ASSIGNMENT >>
Please reproduce the entire listing exactly.
※
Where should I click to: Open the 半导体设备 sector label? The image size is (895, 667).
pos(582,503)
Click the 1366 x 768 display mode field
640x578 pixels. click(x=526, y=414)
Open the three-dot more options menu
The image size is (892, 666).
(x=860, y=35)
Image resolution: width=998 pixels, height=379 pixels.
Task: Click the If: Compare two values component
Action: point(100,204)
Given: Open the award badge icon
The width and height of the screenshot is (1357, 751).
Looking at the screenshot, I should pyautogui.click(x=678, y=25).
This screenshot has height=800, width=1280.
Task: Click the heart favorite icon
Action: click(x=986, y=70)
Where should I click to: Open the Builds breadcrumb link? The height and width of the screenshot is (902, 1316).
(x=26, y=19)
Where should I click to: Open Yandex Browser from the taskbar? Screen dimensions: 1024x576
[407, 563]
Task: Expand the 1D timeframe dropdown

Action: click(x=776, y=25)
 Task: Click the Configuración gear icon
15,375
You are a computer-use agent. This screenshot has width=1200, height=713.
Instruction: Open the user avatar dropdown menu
※
ANSWER TO THE EXERCISE >>
Where should I click to: Open the 半导体设备 sector label? The image size is (895, 667).
pos(582,503)
Click the 1366 x 768 display mode field
640x578 pixels. click(x=526, y=414)
Open the three-dot more options menu
The image size is (892, 666).
(x=860, y=35)
Image resolution: width=998 pixels, height=379 pixels.
Task: Click the If: Compare two values component
Action: point(100,204)
Given: Open the award badge icon
The width and height of the screenshot is (1357, 751).
Looking at the screenshot, I should pyautogui.click(x=678, y=25).
This screenshot has height=800, width=1280.
Task: Click the heart favorite icon
Action: click(x=986, y=70)
Where should I click to: Open the Builds breadcrumb link? The height and width of the screenshot is (902, 1316).
(x=26, y=19)
Where should I click to: Open Yandex Browser from the taskbar? Screen dimensions: 1024x576
[407, 563]
Task: Expand the 1D timeframe dropdown

Action: click(x=776, y=25)
 Task: Click the Configuración gear icon
15,375
You are a computer-use agent. This screenshot has width=1200, height=713.
Instruction: Open the user avatar dropdown menu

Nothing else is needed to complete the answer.